**What you need to do**:
Output each line of the listing below as a numbered list, skipping any blank lines.

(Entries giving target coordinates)

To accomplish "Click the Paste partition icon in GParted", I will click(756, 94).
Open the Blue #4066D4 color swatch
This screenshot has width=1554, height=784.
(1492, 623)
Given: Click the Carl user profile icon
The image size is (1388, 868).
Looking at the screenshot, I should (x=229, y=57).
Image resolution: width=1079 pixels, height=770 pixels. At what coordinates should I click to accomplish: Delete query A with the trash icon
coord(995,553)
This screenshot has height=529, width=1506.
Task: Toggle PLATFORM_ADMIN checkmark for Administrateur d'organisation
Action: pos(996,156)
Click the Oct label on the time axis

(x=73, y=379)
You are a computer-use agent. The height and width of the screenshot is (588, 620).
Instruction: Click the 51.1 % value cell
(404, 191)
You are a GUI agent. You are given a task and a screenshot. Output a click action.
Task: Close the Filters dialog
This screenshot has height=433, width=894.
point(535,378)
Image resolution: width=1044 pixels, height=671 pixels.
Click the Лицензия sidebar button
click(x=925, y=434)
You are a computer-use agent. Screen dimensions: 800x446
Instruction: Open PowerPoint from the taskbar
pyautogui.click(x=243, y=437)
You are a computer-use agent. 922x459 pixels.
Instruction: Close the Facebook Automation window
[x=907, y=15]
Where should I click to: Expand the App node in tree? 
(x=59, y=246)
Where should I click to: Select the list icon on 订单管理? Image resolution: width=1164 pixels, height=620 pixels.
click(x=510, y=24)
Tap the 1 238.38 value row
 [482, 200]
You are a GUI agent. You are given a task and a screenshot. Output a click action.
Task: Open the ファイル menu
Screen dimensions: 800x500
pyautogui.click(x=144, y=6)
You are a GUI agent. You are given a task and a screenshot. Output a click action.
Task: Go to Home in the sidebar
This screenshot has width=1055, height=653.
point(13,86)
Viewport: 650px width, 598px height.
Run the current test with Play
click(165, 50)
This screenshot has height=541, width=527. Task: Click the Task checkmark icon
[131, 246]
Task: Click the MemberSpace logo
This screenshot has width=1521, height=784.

**Solution for this exercise**:
1. To accomplish "Click the Paste partition icon in GParted", I will click(756, 94).
2. Open the Blue #4066D4 color swatch
3. This screenshot has width=1554, height=784.
4. (1492, 623)
5. Given: Click the Carl user profile icon
6. The image size is (1388, 868).
7. Looking at the screenshot, I should (x=229, y=57).
8. Image resolution: width=1079 pixels, height=770 pixels. At what coordinates should I click to accomplish: Delete query A with the trash icon
9. coord(995,553)
10. This screenshot has height=529, width=1506.
11. Task: Toggle PLATFORM_ADMIN checkmark for Administrateur d'organisation
12. Action: pos(996,156)
13. Click the Oct label on the time axis
14. (x=73, y=379)
15. You are a computer-use agent. The height and width of the screenshot is (588, 620).
16. Instruction: Click the 51.1 % value cell
17. (404, 191)
18. You are a GUI agent. You are given a task and a screenshot. Output a click action.
19. Task: Close the Filters dialog
20. This screenshot has height=433, width=894.
21. point(535,378)
22. Image resolution: width=1044 pixels, height=671 pixels.
23. Click the Лицензия sidebar button
24. click(x=925, y=434)
25. You are a computer-use agent. Screen dimensions: 800x446
26. Instruction: Open PowerPoint from the taskbar
27. pyautogui.click(x=243, y=437)
28. You are a computer-use agent. 922x459 pixels.
29. Instruction: Close the Facebook Automation window
30. [x=907, y=15]
31. Where should I click to: Expand the App node in tree? 
32. (x=59, y=246)
33. Where should I click to: Select the list icon on 订单管理? Image resolution: width=1164 pixels, height=620 pixels.
34. click(x=510, y=24)
35. Tap the 1 238.38 value row
36.  [482, 200]
37. You are a GUI agent. You are given a task and a screenshot. Output a click action.
38. Task: Open the ファイル menu
39. Screen dimensions: 800x500
40. pyautogui.click(x=144, y=6)
41. You are a GUI agent. You are given a task and a screenshot. Output a click action.
42. Task: Go to Home in the sidebar
43. This screenshot has width=1055, height=653.
44. point(13,86)
45. Viewport: 650px width, 598px height.
46. Run the current test with Play
47. click(165, 50)
48. This screenshot has height=541, width=527. Task: Click the Task checkmark icon
49. [131, 246]
50. Task: Click the MemberSpace logo
51. This screenshot has width=1521, height=784.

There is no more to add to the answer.